## EXERCISE DESCRIPTION:
Please find the lines in the following records that hold "computer", and copy them.

(Pixel coordinate grounding data)

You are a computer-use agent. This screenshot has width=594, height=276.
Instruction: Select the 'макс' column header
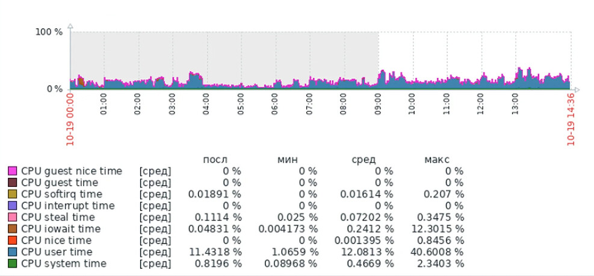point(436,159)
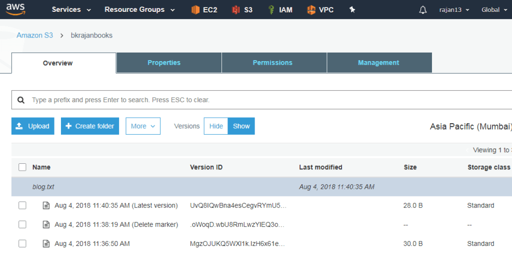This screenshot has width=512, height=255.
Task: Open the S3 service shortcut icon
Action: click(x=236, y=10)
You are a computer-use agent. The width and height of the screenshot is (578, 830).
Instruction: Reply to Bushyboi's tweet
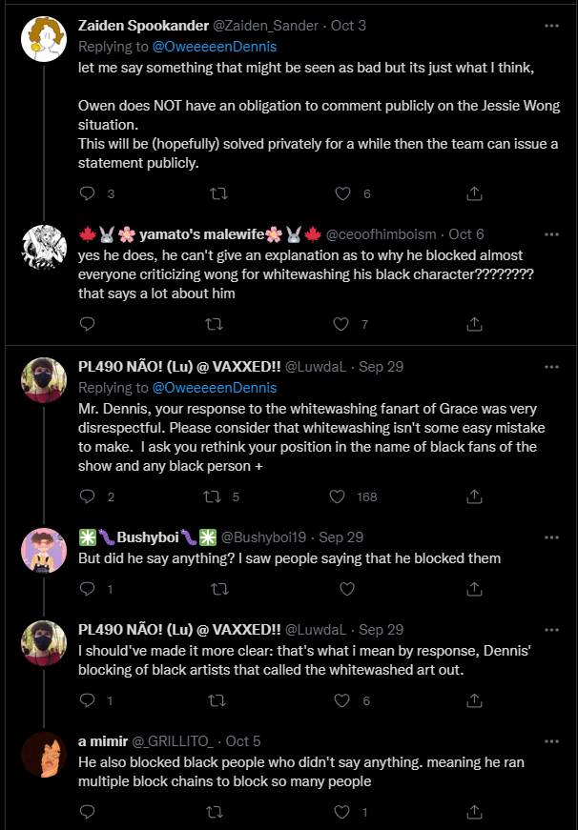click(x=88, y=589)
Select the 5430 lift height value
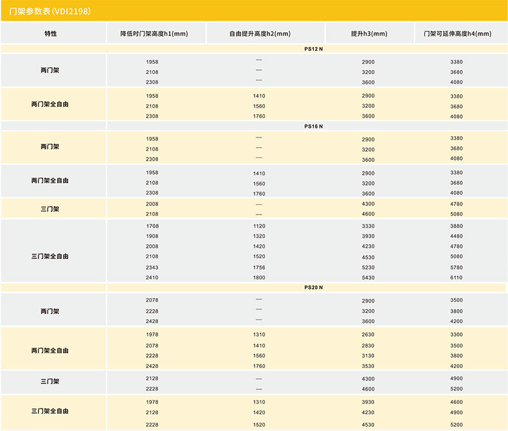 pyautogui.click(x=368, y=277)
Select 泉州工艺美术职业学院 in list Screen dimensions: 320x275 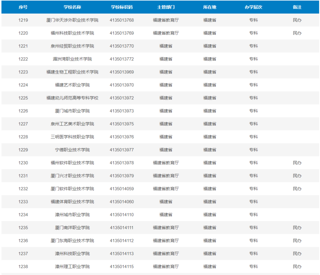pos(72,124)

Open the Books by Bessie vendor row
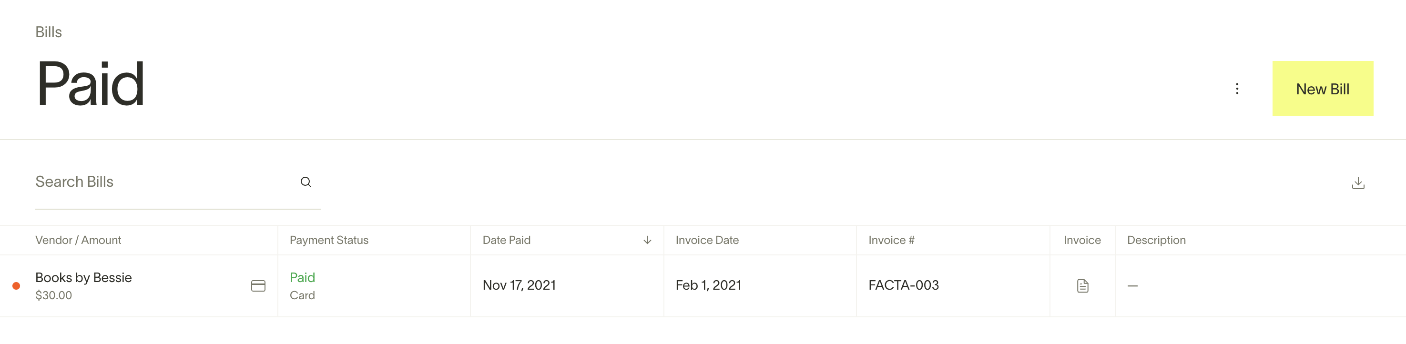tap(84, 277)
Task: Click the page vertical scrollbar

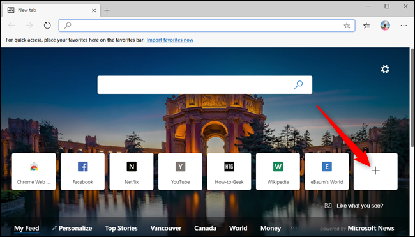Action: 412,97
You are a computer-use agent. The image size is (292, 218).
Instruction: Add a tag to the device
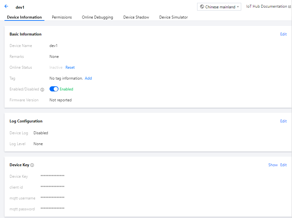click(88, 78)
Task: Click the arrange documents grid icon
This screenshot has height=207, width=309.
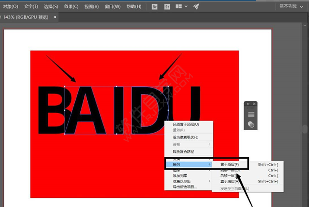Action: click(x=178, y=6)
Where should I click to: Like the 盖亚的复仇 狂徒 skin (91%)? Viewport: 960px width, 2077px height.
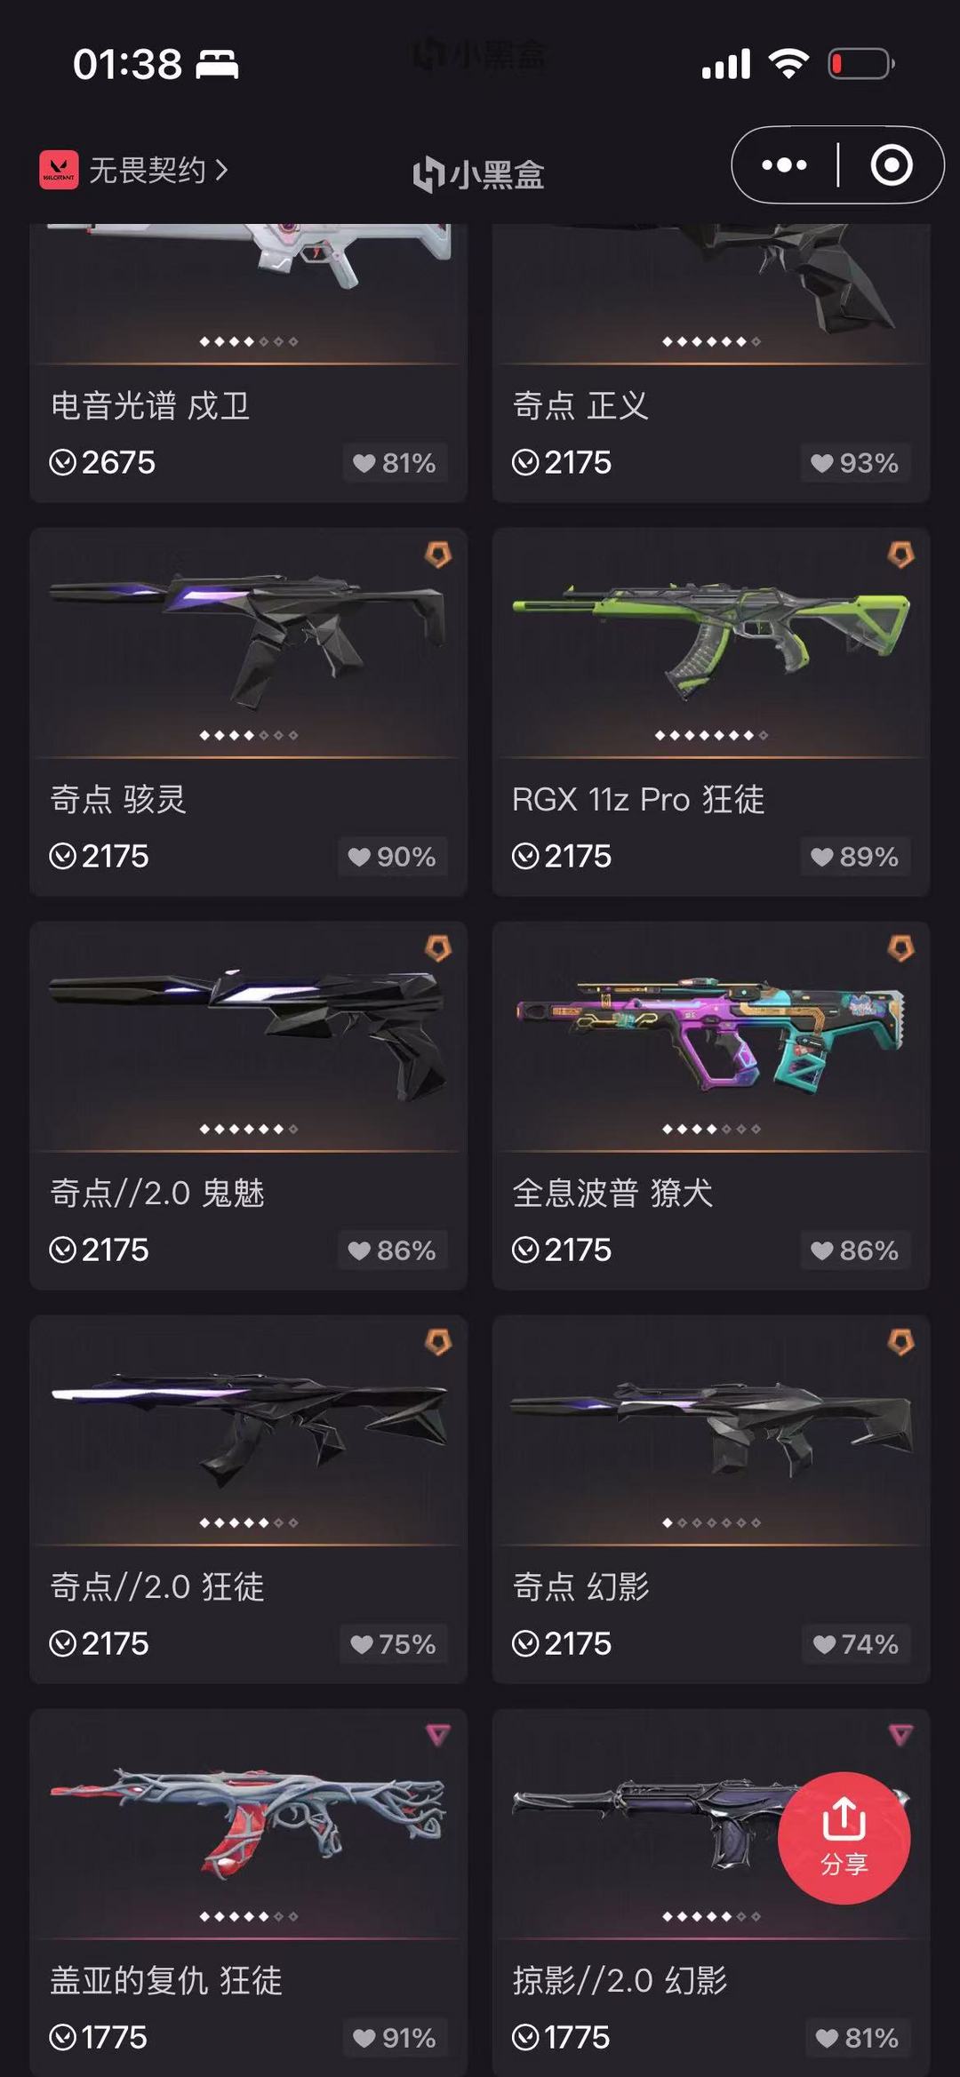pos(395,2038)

## ANSWER FOR THIS EXERCISE:
You are a computer-use agent. This screenshot has width=594, height=276.
You are a computer-use agent. The width and height of the screenshot is (578, 830).
You are a computer-use agent. The image size is (292, 218).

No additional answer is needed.